PAGE:
'''

I haven't encountered any warnings with my machine going for a while now
but I haven't tested any fancy cgroups scenarios yet either; Mileage may
vary :)

diff --git a/kernel/sched/core.c b/kernel/sched/core.c
index 43e453ab7e20..b55b52b081ba 100644
--- a/kernel/sched/core.c
+++ b/kernel/sched/core.c
@@ -2014,7 +2014,9 @@ void enqueue_task(struct rq *rq, struct task_struct *p, int flags)
  
  	if (!(flags & ENQUEUE_RESTORE)) {
  		sched_info_enqueue(rq, p);
-		psi_enqueue(p, (flags & ENQUEUE_WAKEUP) && !(flags & ENQUEUE_MIGRATED));
+		/* Delayed tasks are considered dequeued by PSI tracking */
+		psi_enqueue(p, ((flags & ENQUEUE_WAKEUP) && !(flags & ENQUEUE_MIGRATED)) ||
+			       (flags & ENQUEUE_DELAYED));
  	}
  
  	p->sched_class->enqueue_task(rq, p, flags);
@@ -2069,6 +2071,9 @@ void deactivate_task(struct rq *rq, struct task_struct *p, int flags)
  {
  	SCHED_WARN_ON(flags & DEQUEUE_SLEEP);
  
+	/* Delayed tasks should not be migrated */
+	SCHED_WARN_ON(p->se.sched_delayed);
+
  	WRITE_ONCE(p->on_rq, TASK_ON_RQ_MIGRATING);
  	ASSERT_EXCLUSIVE_WRITER(p->on_rq);
  
@@ -3298,9 +3303,21 @@ static void __migrate_swap_task(struct task_struct *p, int cpu)
  		struct rq_flags srf, drf;
  
  		src_rq = task_rq(p);
-		dst_rq = cpu_rq(cpu);
-
  		rq_pin_lock(src_rq, &srf);
+
+		if (p->se.sched_delayed) {
+			block_task(src_rq, p, DEQUEUE_DELAYED);
+			rq_unpin_lock(src_rq, &srf);
+
+			/*
+			 * Make it appear we last ran on the preferred
+			 * node. See the comment below.

'''

CHALLENGE 1: In the rows, return word for word everything from the line with "You are a GUI" to the line with "pos(253,214)", including both of those lines. Leave the picture out.
The patch and the rows have nothing to do with each other.

DATASET CONTENT:
'''

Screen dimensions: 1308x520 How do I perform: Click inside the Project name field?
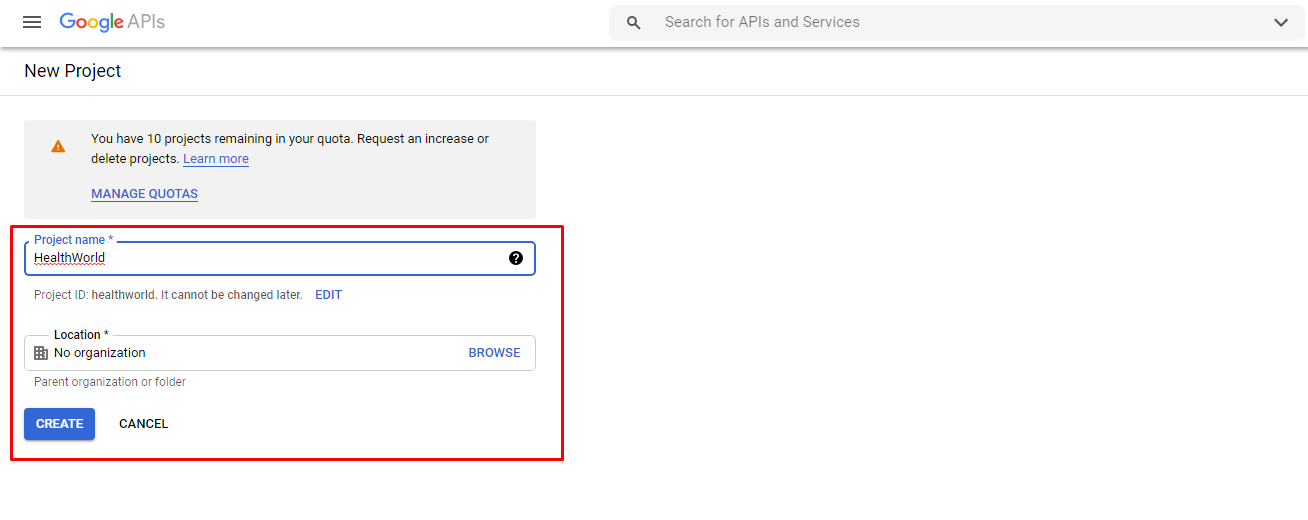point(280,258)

'''
'''

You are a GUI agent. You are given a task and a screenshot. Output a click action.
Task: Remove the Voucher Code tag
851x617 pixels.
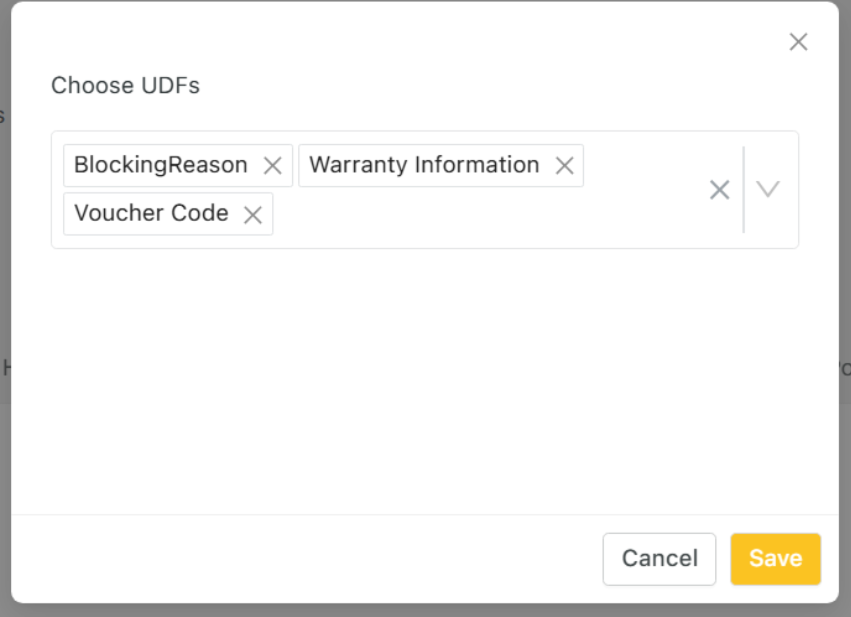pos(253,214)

'''
'''

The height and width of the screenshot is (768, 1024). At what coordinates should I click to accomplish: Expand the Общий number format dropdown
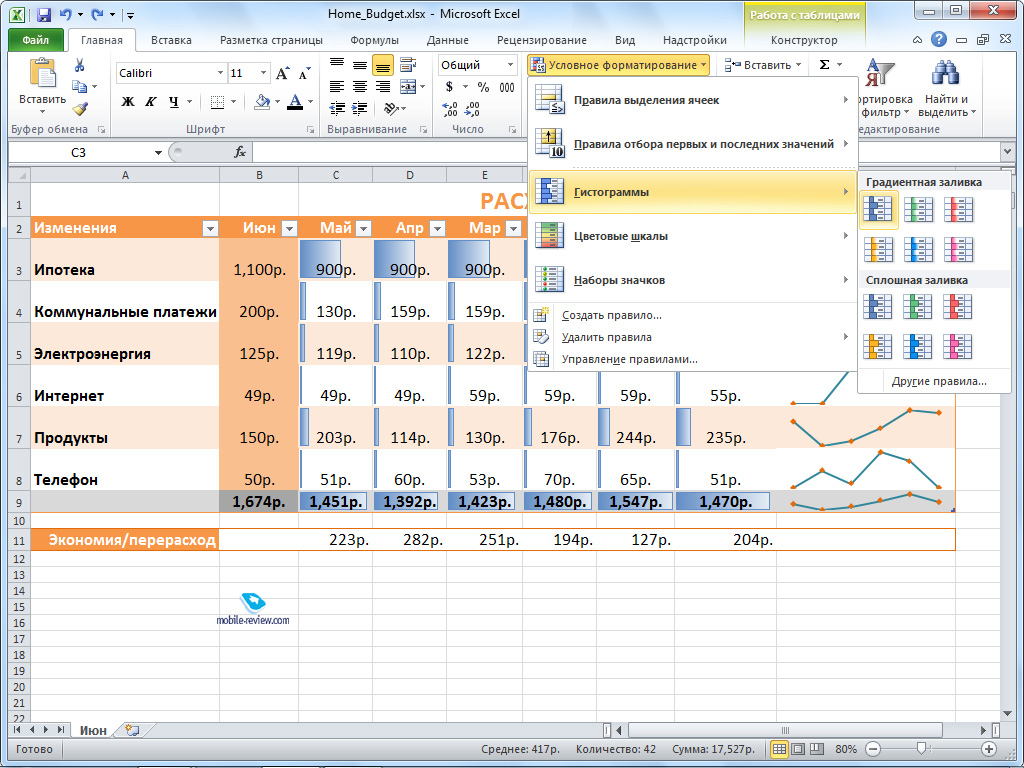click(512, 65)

'''

CHALLENGE 2:
Answer these about the patch:
(a) Which file does the patch change?
(b) What comment does the patch add inside deactivate_task?
(c) Which flag is passed to block_task?

EXERCISE OUTPUT 1:
You are a GUI agent. You are given a task and a screenshot. Output a click action.
Task: Remove the Voucher Code tag
851x617 pixels.
pos(253,214)

EXERCISE OUTPUT 2:
(a) kernel/sched/core.c
(b) /* Delayed tasks should not be migrated */
(c) DEQUEUE_DELAYED